YOUR TASK:
Would you repeat the whole listing exactly?

DATA FOR THIS TASK:
───

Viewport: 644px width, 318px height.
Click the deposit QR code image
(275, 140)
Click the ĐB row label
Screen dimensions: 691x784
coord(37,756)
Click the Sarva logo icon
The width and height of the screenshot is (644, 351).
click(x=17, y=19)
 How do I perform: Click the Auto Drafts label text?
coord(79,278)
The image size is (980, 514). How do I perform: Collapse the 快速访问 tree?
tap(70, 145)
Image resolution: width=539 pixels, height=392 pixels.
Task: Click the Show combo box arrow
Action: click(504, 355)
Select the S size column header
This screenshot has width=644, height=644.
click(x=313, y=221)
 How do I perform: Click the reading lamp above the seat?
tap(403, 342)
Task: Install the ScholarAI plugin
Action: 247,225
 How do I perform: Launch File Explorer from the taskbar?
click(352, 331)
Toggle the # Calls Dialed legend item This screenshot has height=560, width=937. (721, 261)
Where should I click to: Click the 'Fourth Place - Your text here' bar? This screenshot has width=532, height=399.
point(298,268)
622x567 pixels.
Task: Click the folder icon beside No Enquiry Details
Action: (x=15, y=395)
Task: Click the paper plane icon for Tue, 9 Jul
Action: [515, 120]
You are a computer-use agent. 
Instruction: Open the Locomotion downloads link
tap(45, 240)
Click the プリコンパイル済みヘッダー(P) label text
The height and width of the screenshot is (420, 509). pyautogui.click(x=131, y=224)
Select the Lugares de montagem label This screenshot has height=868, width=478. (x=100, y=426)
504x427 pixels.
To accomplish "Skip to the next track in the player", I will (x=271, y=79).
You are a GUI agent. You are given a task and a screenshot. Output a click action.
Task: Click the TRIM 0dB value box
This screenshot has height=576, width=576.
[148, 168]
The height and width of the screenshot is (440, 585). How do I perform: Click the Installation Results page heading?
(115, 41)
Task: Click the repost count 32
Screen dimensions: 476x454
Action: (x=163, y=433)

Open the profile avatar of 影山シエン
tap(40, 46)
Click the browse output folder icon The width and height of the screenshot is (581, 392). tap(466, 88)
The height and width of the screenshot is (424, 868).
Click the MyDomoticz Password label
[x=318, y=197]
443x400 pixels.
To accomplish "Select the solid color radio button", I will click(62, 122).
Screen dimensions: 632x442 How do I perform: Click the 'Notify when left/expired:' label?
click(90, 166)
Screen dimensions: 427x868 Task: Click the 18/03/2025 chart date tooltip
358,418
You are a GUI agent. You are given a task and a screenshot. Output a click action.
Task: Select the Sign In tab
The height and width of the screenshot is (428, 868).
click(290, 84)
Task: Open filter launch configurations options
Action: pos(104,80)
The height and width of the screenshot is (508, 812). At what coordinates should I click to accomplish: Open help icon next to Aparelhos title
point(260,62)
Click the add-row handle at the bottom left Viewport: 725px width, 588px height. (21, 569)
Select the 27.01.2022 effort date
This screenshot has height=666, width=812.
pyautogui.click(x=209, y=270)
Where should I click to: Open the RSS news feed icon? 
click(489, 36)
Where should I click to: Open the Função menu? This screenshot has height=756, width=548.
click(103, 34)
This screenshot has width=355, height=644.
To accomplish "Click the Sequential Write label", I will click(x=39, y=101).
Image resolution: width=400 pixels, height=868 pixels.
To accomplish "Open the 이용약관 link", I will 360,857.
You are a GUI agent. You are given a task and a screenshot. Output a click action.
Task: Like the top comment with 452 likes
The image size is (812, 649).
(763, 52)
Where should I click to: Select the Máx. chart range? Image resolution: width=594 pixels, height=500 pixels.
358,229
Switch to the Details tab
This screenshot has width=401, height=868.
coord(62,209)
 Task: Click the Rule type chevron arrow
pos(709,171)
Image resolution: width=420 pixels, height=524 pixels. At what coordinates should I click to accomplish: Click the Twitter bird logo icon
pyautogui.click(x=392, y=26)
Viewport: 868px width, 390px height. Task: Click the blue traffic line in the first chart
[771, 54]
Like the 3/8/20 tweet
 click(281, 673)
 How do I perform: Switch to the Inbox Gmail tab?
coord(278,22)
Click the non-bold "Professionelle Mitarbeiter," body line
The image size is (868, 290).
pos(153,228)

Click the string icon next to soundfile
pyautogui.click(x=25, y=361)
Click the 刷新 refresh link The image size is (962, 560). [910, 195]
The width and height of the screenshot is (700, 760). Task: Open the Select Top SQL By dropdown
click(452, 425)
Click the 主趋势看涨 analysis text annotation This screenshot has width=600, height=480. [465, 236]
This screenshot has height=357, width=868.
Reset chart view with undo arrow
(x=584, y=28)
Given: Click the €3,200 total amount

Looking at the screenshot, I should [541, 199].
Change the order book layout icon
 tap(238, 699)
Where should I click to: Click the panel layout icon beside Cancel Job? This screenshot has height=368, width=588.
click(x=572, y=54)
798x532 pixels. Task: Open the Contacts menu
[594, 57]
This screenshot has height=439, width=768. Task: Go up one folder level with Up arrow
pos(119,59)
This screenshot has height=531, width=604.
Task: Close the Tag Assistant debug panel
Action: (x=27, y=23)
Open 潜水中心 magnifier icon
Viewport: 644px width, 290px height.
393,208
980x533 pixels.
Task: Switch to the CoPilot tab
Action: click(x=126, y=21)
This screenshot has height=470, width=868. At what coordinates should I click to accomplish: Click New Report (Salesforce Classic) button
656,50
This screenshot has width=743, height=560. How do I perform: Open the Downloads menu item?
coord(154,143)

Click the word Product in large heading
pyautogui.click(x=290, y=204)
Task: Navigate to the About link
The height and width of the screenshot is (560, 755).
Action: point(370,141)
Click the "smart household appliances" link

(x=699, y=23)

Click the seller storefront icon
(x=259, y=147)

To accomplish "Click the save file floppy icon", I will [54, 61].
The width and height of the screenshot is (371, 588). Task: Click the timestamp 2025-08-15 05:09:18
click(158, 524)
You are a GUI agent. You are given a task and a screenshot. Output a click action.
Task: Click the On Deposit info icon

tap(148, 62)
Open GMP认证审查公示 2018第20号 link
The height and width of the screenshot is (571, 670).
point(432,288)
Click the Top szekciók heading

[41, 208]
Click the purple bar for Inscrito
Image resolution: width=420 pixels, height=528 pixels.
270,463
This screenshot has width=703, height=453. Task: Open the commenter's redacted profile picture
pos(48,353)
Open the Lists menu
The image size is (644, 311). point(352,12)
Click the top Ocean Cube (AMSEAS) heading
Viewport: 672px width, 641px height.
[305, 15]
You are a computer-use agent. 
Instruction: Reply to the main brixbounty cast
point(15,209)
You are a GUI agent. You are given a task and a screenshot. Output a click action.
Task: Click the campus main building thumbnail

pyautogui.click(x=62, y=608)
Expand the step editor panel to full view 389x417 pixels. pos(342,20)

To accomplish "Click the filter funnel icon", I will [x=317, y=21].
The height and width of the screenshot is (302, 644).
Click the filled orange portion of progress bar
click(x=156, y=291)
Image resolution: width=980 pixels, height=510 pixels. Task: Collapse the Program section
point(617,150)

───

RESPONSE BOX:
Viewport: 644px width, 318px height.
Click the deposit QR code image
(275, 140)
Click the ĐB row label
Screen dimensions: 691x784
coord(37,756)
Click the Sarva logo icon
The width and height of the screenshot is (644, 351).
click(x=17, y=19)
 How do I perform: Click the Auto Drafts label text?
coord(79,278)
The image size is (980, 514). How do I perform: Collapse the 快速访问 tree?
tap(70, 145)
Image resolution: width=539 pixels, height=392 pixels.
Task: Click the Show combo box arrow
Action: click(504, 355)
Select the S size column header
This screenshot has width=644, height=644.
click(x=313, y=221)
 How do I perform: Click the reading lamp above the seat?
tap(403, 342)
Task: Install the ScholarAI plugin
Action: 247,225
 How do I perform: Launch File Explorer from the taskbar?
click(352, 331)
Toggle the # Calls Dialed legend item This screenshot has height=560, width=937. (721, 261)
Where should I click to: Click the 'Fourth Place - Your text here' bar? This screenshot has width=532, height=399.
point(298,268)
622x567 pixels.
Task: Click the folder icon beside No Enquiry Details
Action: (x=15, y=395)
Task: Click the paper plane icon for Tue, 9 Jul
Action: [515, 120]
You are a computer-use agent. 
Instruction: Open the Locomotion downloads link
tap(45, 240)
Click the プリコンパイル済みヘッダー(P) label text
The height and width of the screenshot is (420, 509). pyautogui.click(x=131, y=224)
Select the Lugares de montagem label This screenshot has height=868, width=478. (x=100, y=426)
504x427 pixels.
To accomplish "Skip to the next track in the player", I will (x=271, y=79).
You are a GUI agent. You are given a task and a screenshot. Output a click action.
Task: Click the TRIM 0dB value box
This screenshot has height=576, width=576.
[148, 168]
The height and width of the screenshot is (440, 585). How do I perform: Click the Installation Results page heading?
(115, 41)
Task: Click the repost count 32
Screen dimensions: 476x454
Action: (x=163, y=433)

Open the profile avatar of 影山シエン
tap(40, 46)
Click the browse output folder icon The width and height of the screenshot is (581, 392). tap(466, 88)
The height and width of the screenshot is (424, 868).
Click the MyDomoticz Password label
[x=318, y=197]
443x400 pixels.
To accomplish "Select the solid color radio button", I will click(62, 122).
Screen dimensions: 632x442 How do I perform: Click the 'Notify when left/expired:' label?
click(90, 166)
Screen dimensions: 427x868 Task: Click the 18/03/2025 chart date tooltip
358,418
You are a GUI agent. You are given a task and a screenshot. Output a click action.
Task: Select the Sign In tab
The height and width of the screenshot is (428, 868).
click(290, 84)
Task: Open filter launch configurations options
Action: pos(104,80)
The height and width of the screenshot is (508, 812). At what coordinates should I click to accomplish: Open help icon next to Aparelhos title
point(260,62)
Click the add-row handle at the bottom left Viewport: 725px width, 588px height. (21, 569)
Select the 27.01.2022 effort date
This screenshot has height=666, width=812.
pyautogui.click(x=209, y=270)
Where should I click to: Open the RSS news feed icon? 
click(489, 36)
Where should I click to: Open the Função menu? This screenshot has height=756, width=548.
click(103, 34)
This screenshot has width=355, height=644.
To accomplish "Click the Sequential Write label", I will click(x=39, y=101).
Image resolution: width=400 pixels, height=868 pixels.
To accomplish "Open the 이용약관 link", I will 360,857.
You are a GUI agent. You are given a task and a screenshot. Output a click action.
Task: Like the top comment with 452 likes
The image size is (812, 649).
(763, 52)
Where should I click to: Select the Máx. chart range? Image resolution: width=594 pixels, height=500 pixels.
358,229
Switch to the Details tab
This screenshot has width=401, height=868.
coord(62,209)
 Task: Click the Rule type chevron arrow
pos(709,171)
Image resolution: width=420 pixels, height=524 pixels. At what coordinates should I click to accomplish: Click the Twitter bird logo icon
pyautogui.click(x=392, y=26)
Viewport: 868px width, 390px height. Task: Click the blue traffic line in the first chart
[771, 54]
Like the 3/8/20 tweet
 click(281, 673)
 How do I perform: Switch to the Inbox Gmail tab?
coord(278,22)
Click the non-bold "Professionelle Mitarbeiter," body line
The image size is (868, 290).
pos(153,228)

Click the string icon next to soundfile
pyautogui.click(x=25, y=361)
Click the 刷新 refresh link The image size is (962, 560). [910, 195]
The width and height of the screenshot is (700, 760). Task: Open the Select Top SQL By dropdown
click(452, 425)
Click the 主趋势看涨 analysis text annotation This screenshot has width=600, height=480. [465, 236]
This screenshot has height=357, width=868.
Reset chart view with undo arrow
(x=584, y=28)
Given: Click the €3,200 total amount

Looking at the screenshot, I should [541, 199].
Change the order book layout icon
 tap(238, 699)
Where should I click to: Click the panel layout icon beside Cancel Job? This screenshot has height=368, width=588.
click(x=572, y=54)
798x532 pixels. Task: Open the Contacts menu
[594, 57]
This screenshot has height=439, width=768. Task: Go up one folder level with Up arrow
pos(119,59)
This screenshot has height=531, width=604.
Task: Close the Tag Assistant debug panel
Action: (x=27, y=23)
Open 潜水中心 magnifier icon
Viewport: 644px width, 290px height.
393,208
980x533 pixels.
Task: Switch to the CoPilot tab
Action: click(x=126, y=21)
This screenshot has height=470, width=868. At what coordinates should I click to accomplish: Click New Report (Salesforce Classic) button
656,50
This screenshot has width=743, height=560. How do I perform: Open the Downloads menu item?
coord(154,143)

Click the word Product in large heading
pyautogui.click(x=290, y=204)
Task: Navigate to the About link
The height and width of the screenshot is (560, 755).
Action: point(370,141)
Click the "smart household appliances" link

(x=699, y=23)

Click the seller storefront icon
(x=259, y=147)

To accomplish "Click the save file floppy icon", I will [54, 61].
The width and height of the screenshot is (371, 588). Task: Click the timestamp 2025-08-15 05:09:18
click(158, 524)
You are a GUI agent. You are given a task and a screenshot. Output a click action.
Task: Click the On Deposit info icon

tap(148, 62)
Open GMP认证审查公示 2018第20号 link
The height and width of the screenshot is (571, 670).
point(432,288)
Click the Top szekciók heading

[41, 208]
Click the purple bar for Inscrito
Image resolution: width=420 pixels, height=528 pixels.
270,463
This screenshot has width=703, height=453. Task: Open the commenter's redacted profile picture
pos(48,353)
Open the Lists menu
The image size is (644, 311). point(352,12)
Click the top Ocean Cube (AMSEAS) heading
Viewport: 672px width, 641px height.
[305, 15]
You are a computer-use agent. 
Instruction: Reply to the main brixbounty cast
point(15,209)
You are a GUI agent. You are given a task and a screenshot. Output a click action.
Task: Click the campus main building thumbnail

pyautogui.click(x=62, y=608)
Expand the step editor panel to full view 389x417 pixels. pos(342,20)

To accomplish "Click the filter funnel icon", I will [x=317, y=21].
The height and width of the screenshot is (302, 644).
Click the filled orange portion of progress bar
click(x=156, y=291)
Image resolution: width=980 pixels, height=510 pixels. Task: Collapse the Program section
point(617,150)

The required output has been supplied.